出産後の復職の実態を調査
厚生労働省の調査では全国に医師は約29万5千人、そのうち女性は18.9%の約5万6千人(2010年)。20年後には4人に1人が女性になると予測される。一方で、医師不足で産休や育児休暇が取りにくいなど職場環境が整備されず妊娠、出産を機に退職するケースがある。この問題を放置していると医療崩壊の一因になると言われている。
ケアネットは昨年12月女性医師1000人を対象に出産後の復職に対する意識を調査した。全体的に悲観的なコメントが多数で、女性医師が制度の利用、周囲の反応、仕事と家庭生活の両立、キャリア形成の壁などの問題を抱えていることが浮き彫りになった。
産後の働き方の理想と現実
出産を考えている女性医師の約7割が「短時間あるいは非常勤で復帰したい」と望む。実際に出産した医師は「同じ施設にフルタイム勤務」が37.7%。『別の施設でのフルタイム勤務』8.4%を併せると約半数がフルタイムで復帰している。50代以上では「育休がなかった」「妊娠中、授乳中も当直した」の体験も。若い年代ほど「時短・非常勤」を選択した例が増えるが、30~40代でも「フルタイムで復帰か退職かを迫られた」「上司の理解がなく制度を使えなかった」と回答している。
産後の生活の不安材料で経験者の48.9%が「子どもを預ける施設」を挙げた。保育所の確保の難しさに加えて、病院勤務であるのに病児保育探しに苦労する声が多かった。医師全体の勤務時間短縮が必要という意見もあった。

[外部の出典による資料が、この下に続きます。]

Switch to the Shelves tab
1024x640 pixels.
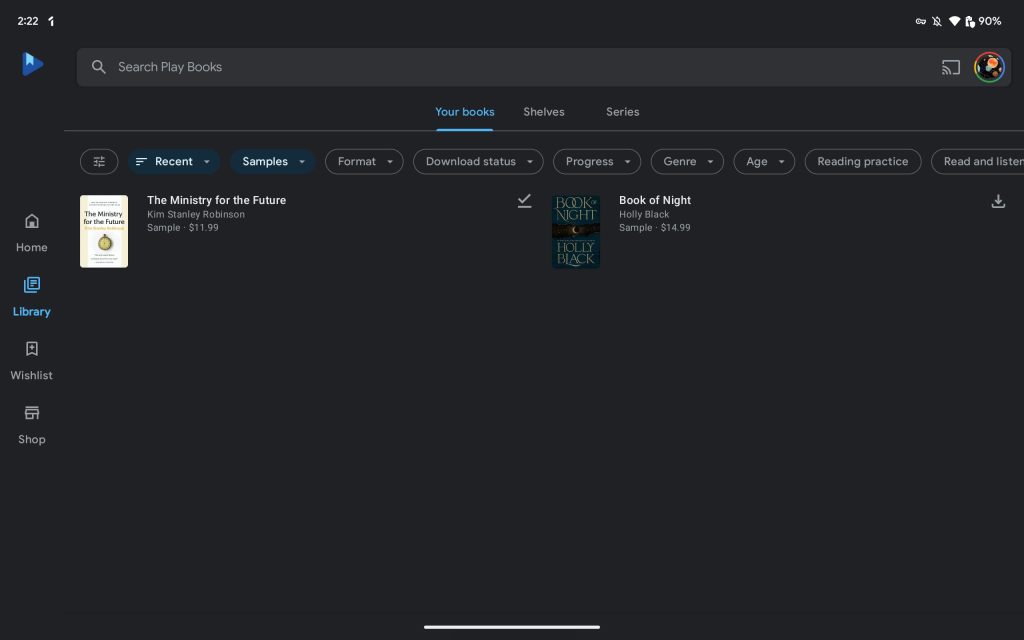tap(543, 112)
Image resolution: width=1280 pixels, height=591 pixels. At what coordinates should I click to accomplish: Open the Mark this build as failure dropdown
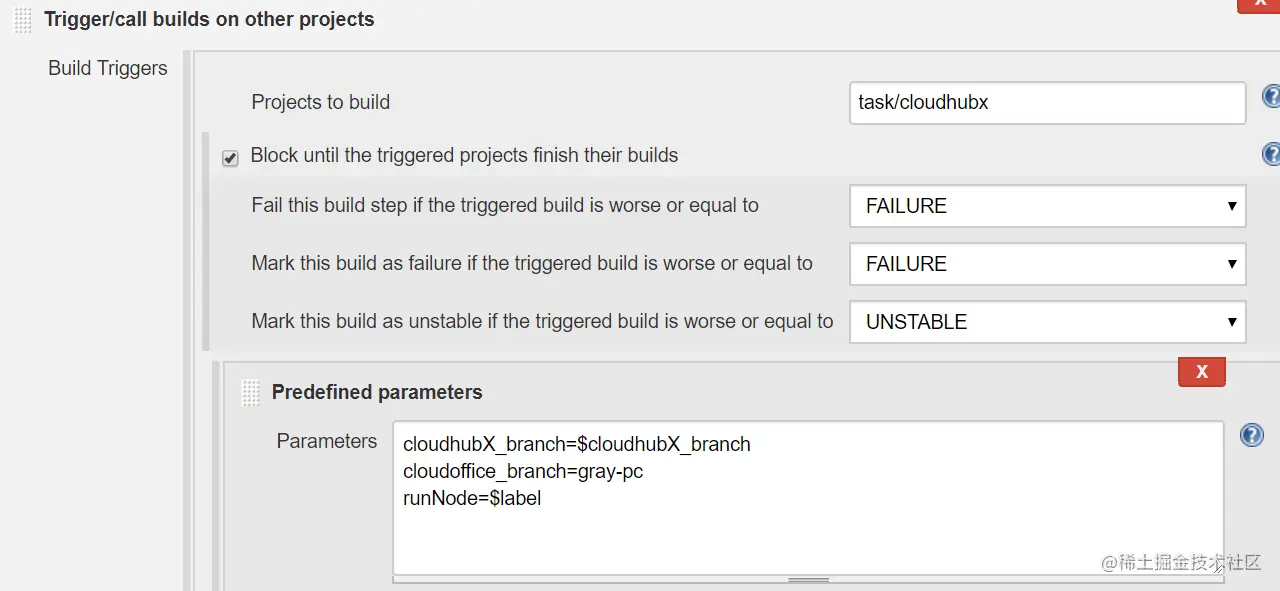[1047, 264]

産後の復帰形態を左右する要因は「上司・同僚の理解」が多い。「制度があっても前例がないと言われる」「産後の当直免除を反対された」「子どものいない女性医師の視線が厳しい」など周囲の冷遇がある。同僚の負担が増えることが申し訳なくて退職を選んだ例も。子どものいる女性医師に限らず、医師全体の過重労働を改善すべきとの意見も挙がった。
フルタイム勤務の継続は家族(特に実母)の育児協力の有無に左右されるとの回答が多かった。実家が遠いなどで協力が得られない場合、時短・非常勤勤務を選ぶしかない医師が多数。夫も医師だと家事・育児への協力はさらに困難で、患者の急変など綱渡りの生活に疲弊する姿も散見された。
出産を望む医師の最大の不安点に「現場感覚の薄れ」「技術・知識の遅れ」がある。経験者は「自己研鑽に充てられる時間が大幅に減った」「病棟を担当できず知識・経験の不足から専門医取得ができない」と。専門をあきらめて転科したり産業医や公衆衛生関係などに転向したりとやむを得ずキャリアを転換しているケースもあった。